Der Journalist Christoph Strack twitterte gestern: „Was spricht eigentlich dagegen, dass aus dem Bundestag noch in der nächsten Woche ein Gesetzesentwurf zum Missbrauch eingebracht wird, um dem Staat komplette Akteneinsicht und verantwortung zur Aufklärung zuzuschreiben?“ Ich meine, er und Matthias Katsch haben Recht. Und wir sollten uns an unsere Abgeordneten wenden und diese Forderung unterstützen.

Legen wir also unsere Angst ab und nehmen wir Partei für die Menschen, die unsere Parteinahme ohne wenn und aber benötigen. Lassen wir es an keiner Stelle zu, dass Menschen in unserer Kirche erneut missbraucht werden. Legen wir Diskriminierung offen. Übrigens auch sexualisierendes und missbräuchliches Sprechen. Es kann doch nicht sein, dass in unserem Bistum immer noch Impulse im Internet gehalten werden können, wo ein Mann sagt: „Maria hat sich ihm ganz hingegeben.“ Sorry, aber das geht nicht mehr.

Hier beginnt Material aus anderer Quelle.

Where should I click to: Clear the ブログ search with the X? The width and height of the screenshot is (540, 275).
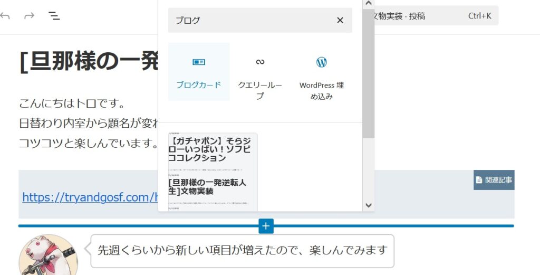(x=340, y=20)
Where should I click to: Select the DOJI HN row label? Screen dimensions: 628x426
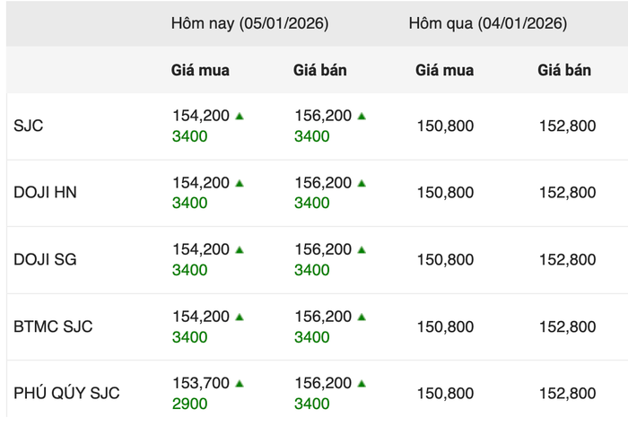45,193
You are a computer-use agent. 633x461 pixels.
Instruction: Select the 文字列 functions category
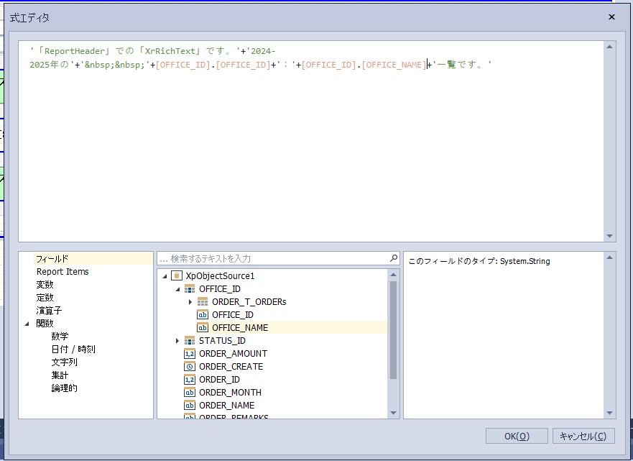pos(64,362)
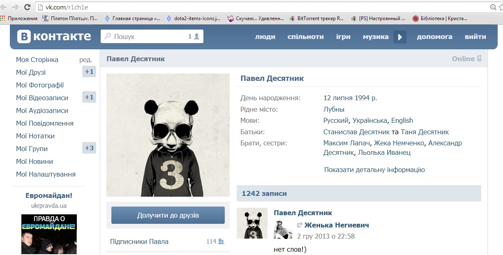503x255 pixels.
Task: Click the mobile phone icon next to Online
Action: [479, 59]
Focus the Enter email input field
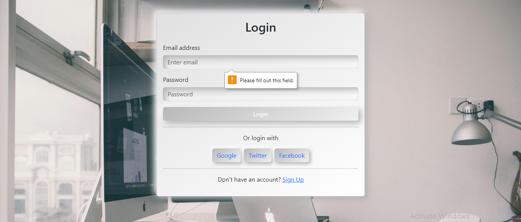 coord(261,62)
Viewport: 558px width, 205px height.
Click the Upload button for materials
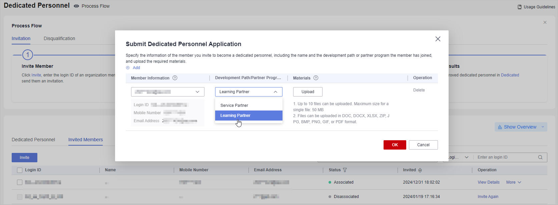(x=308, y=92)
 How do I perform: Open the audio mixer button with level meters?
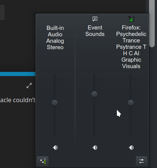(x=43, y=161)
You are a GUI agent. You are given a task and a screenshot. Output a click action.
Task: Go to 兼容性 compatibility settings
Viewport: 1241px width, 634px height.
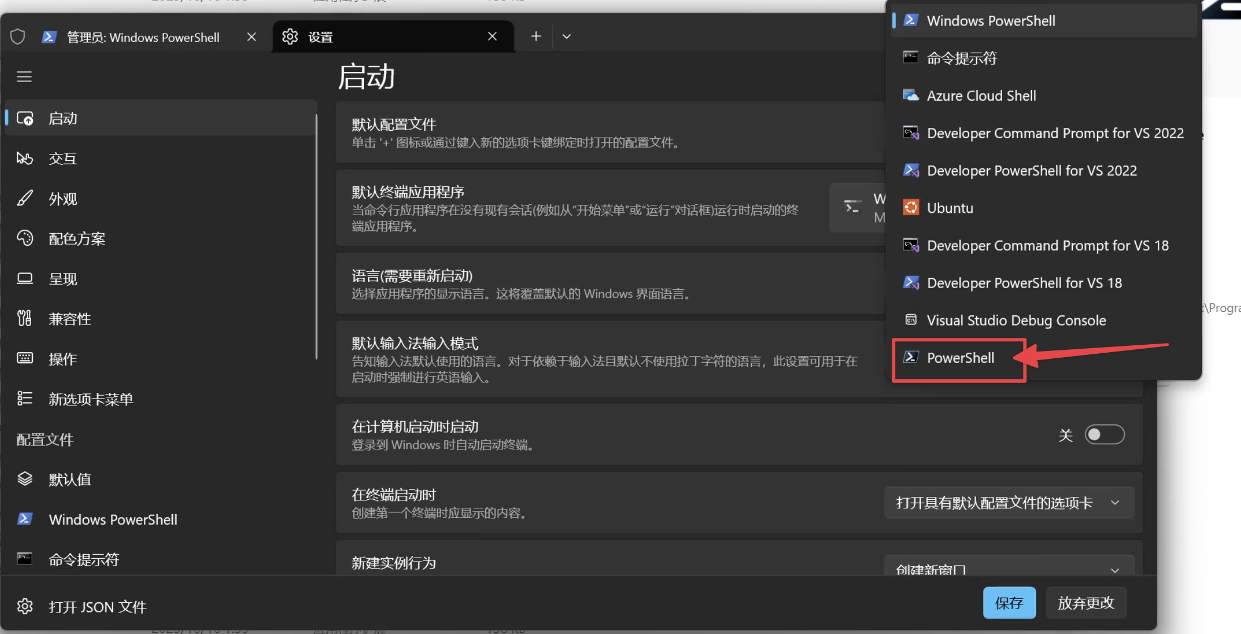pyautogui.click(x=69, y=319)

Joachim Frank schreibt heute im Stadtanzeiger: „Es war aber nicht nur der verstorbene Kardinal (Meisner). Generalvikare, Weihbischöfe, Personalchefs, Kirchenjuristen waren Mitwissende und Beteiligte, das Täter unbehelligt blieben.“ Aber auch jeder Katholik, jede Katholikin muss sich fragen: Wo habe ich etwas geahnt, erfahren, gewusst? Und wo habe ich vielleicht aus Angst nichts gesagt? Die schrecklichen Taten sind auch deswegen möglich gewesen, weil viele von uns geschwiegen haben und noch schweigen. Deswegen meine ich: Hören wir auf, Schweigekartelle aus Unwissenheit, Angst oder gutem Glauben zu schützen. Machen wir offen, was wir ahnen oder wissen. Es gibt genug Fachleuten auch außerhalb der kirchlichen Strukturen, die gerne dabei beratend helfen. Unterstützen wir uns dabei mit Rat und Tat! Niemand darf mehr schweigen. Aber auch: niemand muss mehr schweigen.

Wenn in der Agnespfarrei zum ersten Mal die Eltern der neuen Kommunionkinder zusammenkommen, dann lautet mein erster Gedanke, den ich sage: „Niemand soll in den nächsten Monaten Druck erfahren. Sie nicht. Die Kinder auch nicht. Weder innerlich noch äußerlich. Denn der Glaube soll in die Freiheit führen. Sie sollen Freiheitserfahrungen machen, und zwar ganz konkrete, die Ihr Leben lang tragen.“

Gilt das nicht für jeden Christen, jede Christin? Wir sind keine Jakobiner, keine mutwilligen gewalttätigen Zerstörer. Wir lieben und leben das Evangelium. Und deswegen haben wir keine andere Wahl: Wir wählen die Freiheit.

1 Kommentar:

  1. So habe ich es auch erlebt:
    „Joachim Frank schreibt heute im Stadtanzeiger: „Es war aber nicht nur der verstorbene Kardinal (Meisner). Generalvikare, Weihbischöfe, Personalchefs, Kirchenjuristen waren Mitwissende und Beteiligte, das Täter unbehelligt blieben.“ Aber auch jeder Katholik, jede Katholikin muss sich fragen: Wo habe ich etwas geahnt, erfahren, gewusst? Und wo habe ich vielleicht aus Angst nichts gesagt? Die schrecklichen Taten sind auch deswegen möglich gewesen, weil viele von uns geschwiegen haben und noch schweigen.“
    Danke Peter Otten für diese Initiative!